Especialistas en bomberos, rescate y fuerzas del orden. Los propios materiales de reclutamiento de la Legión mencionan explícitamente estos perfiles como alternativas válidas a la experiencia militar. Dado el volumen de exmilitares, expolicías y profesionales de la seguridad que hay en América Latina y España, esta es una cantera profunda.
Técnicos especializados, informáticos, ingenieros y médicos. Se aceptan por vías alternativas de solicitud y se les asigna a funciones de apoyo en retaguardia. La asignación depende de lo que le haga falta a la unidad receptora el día en que llegue el voluntario.
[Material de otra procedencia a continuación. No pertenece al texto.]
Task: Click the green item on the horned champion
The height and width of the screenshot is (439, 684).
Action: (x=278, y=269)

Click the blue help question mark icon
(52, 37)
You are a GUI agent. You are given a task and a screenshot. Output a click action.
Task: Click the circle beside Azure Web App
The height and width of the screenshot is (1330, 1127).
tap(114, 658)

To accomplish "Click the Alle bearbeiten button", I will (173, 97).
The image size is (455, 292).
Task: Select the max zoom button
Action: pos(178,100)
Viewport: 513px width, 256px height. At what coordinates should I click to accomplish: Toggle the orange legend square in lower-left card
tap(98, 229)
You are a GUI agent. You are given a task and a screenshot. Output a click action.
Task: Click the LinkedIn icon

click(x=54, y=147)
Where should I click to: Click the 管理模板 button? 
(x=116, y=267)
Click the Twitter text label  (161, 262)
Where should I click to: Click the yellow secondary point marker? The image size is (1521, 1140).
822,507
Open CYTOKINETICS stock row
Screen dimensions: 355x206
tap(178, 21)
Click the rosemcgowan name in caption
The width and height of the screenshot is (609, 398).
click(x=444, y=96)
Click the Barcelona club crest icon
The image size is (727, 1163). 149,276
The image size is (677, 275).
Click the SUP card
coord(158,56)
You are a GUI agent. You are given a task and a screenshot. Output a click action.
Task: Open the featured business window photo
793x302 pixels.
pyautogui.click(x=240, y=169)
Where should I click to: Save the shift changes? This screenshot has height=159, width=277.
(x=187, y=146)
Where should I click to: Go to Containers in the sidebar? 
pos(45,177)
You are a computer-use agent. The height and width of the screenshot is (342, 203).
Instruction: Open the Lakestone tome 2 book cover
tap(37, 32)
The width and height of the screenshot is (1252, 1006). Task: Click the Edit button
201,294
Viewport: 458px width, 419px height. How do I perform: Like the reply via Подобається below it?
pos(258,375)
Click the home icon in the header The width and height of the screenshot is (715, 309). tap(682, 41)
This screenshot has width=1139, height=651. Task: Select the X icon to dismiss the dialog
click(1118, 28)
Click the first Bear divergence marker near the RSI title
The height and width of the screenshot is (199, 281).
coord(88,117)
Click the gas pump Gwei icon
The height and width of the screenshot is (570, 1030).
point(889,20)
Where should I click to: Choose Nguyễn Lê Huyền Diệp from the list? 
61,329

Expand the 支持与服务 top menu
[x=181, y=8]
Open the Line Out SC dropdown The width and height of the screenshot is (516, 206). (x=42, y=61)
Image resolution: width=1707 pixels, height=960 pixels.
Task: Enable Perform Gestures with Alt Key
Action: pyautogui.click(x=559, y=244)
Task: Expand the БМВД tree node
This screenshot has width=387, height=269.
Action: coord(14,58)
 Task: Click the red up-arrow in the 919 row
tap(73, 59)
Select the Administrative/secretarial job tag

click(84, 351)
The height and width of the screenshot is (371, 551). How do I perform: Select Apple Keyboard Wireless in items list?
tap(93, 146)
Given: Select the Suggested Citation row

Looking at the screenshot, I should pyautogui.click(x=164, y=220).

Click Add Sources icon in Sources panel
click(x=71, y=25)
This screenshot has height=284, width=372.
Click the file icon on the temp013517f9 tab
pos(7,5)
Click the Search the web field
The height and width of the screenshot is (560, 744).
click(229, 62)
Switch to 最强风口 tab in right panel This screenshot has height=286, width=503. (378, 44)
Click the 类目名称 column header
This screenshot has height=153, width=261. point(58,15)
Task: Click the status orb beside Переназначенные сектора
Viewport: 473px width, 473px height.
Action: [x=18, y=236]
Contranarrativa y trabajo informativo. El Batallón Bolívar ha hecho de esto una parte explícita de su misión, y es un puesto en el que un voluntario hispanohablante con experiencia en periodismo, comunicación o medios puede aportar sin estar cada día en la línea del frente.
Una honesta reflexión
La presencia extranjera en el ejército ucraniano es, en conjunto, uno de los hechos políticos más interesantes de la guerra. Países cuyos gobiernos son oficialmente neutrales, entre ellos Colombia, Brasil, México y Argentina bajo algunas administraciones, han enviado aun así a miles de sus ciudadanos a combatir. España, cuyo gobierno ha sido un firme partidario de Ucrania, ha enviado a unas docenas. Los voluntarios que van no lo hacen por el dinero. No lo hacen por la ciudadanía, que queda a años de distancia y exige renunciar al pasaporte que ya tienen. No lo hacen por la emoción, porque toda la emoción que pueda ofrecer un ataque con un dron de visión en primera persona se disipa unos dos segundos después de que te llegue el primero.

Van porque creen algo sobre esta guerra que no se dice a menudo en voz alta en sus países de origen. Si uno está o no de acuerdo con esa creencia es otra cuestión. Pero las personas que se presentan, los colombianos aprendiendo ucraniano en las trincheras, el comandante venezolano de un batallón que lleva el nombre de un libertador, el voluntario español caído a las afueras de Bakhmut, el operador de drones mexicano cuyos motivos el SBU aún intenta verificar, son la forma real de lo internacional dentro de la Legión Internacional en 2026. Cualquier relato honesto de qué es Ucrania y cómo se está defendiendo tiene que incluirlos.
Y para quien lea esto desde un país hispanohablante y se pregunte si sus habilidades serían útiles aun sin ser de infantería: sí, casi con toda seguridad. La línea pública de la Legión es que su mayor necesidad son fusileros. La verdad más silenciosa es que también necesita urgentemente traductores, médicos, operadores de drones, gente de comunicación, instructores y cualquiera que pueda cerrar la brecha lingüística entre el mando ucraniano y los voluntarios latinoamericanos ya presentes sobre el terreno. Esa brecha, más que cualquier escasez de combatientes dispuestos, es lo que más limita cuánto bien puede llegar a hacer realmente el contingente extranjero de la Legión.